→ **Provided information**:
------------

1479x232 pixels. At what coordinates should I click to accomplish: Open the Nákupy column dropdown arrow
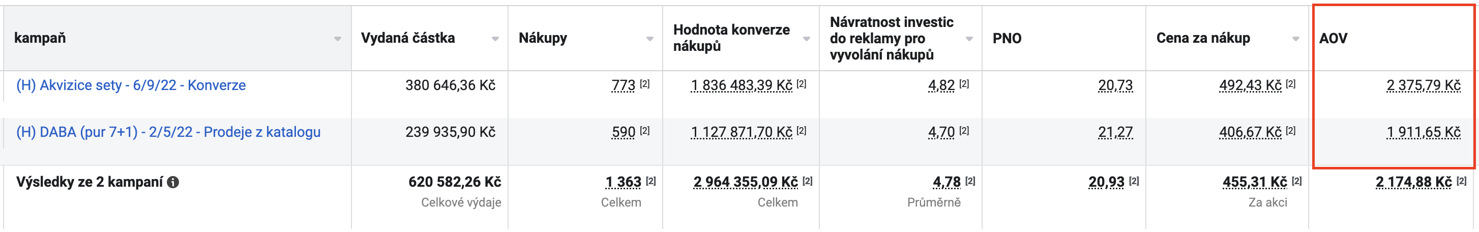click(650, 39)
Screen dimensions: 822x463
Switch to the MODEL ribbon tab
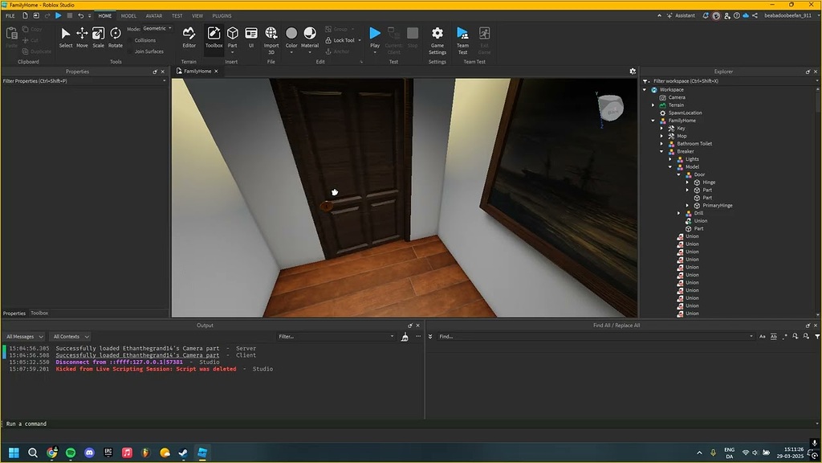point(128,15)
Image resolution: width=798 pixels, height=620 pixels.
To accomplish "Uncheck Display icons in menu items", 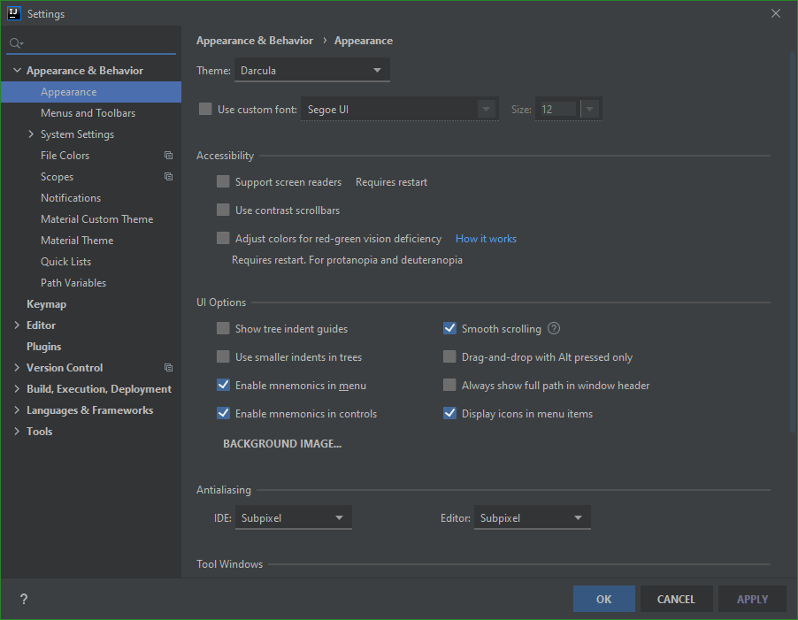I will tap(449, 413).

------------

→ **Activity**:
All lines from the start of the entries above through the line containing "Image resolution: width=798" are to be given again exactly; the pictures are not.

→ **Response area**:
1479x232 pixels. At what coordinates should I click to accomplish: Open the Nákupy column dropdown arrow
click(650, 39)
Screen dimensions: 822x463
Switch to the MODEL ribbon tab
point(128,15)
Image resolution: width=798 pixels, height=620 pixels.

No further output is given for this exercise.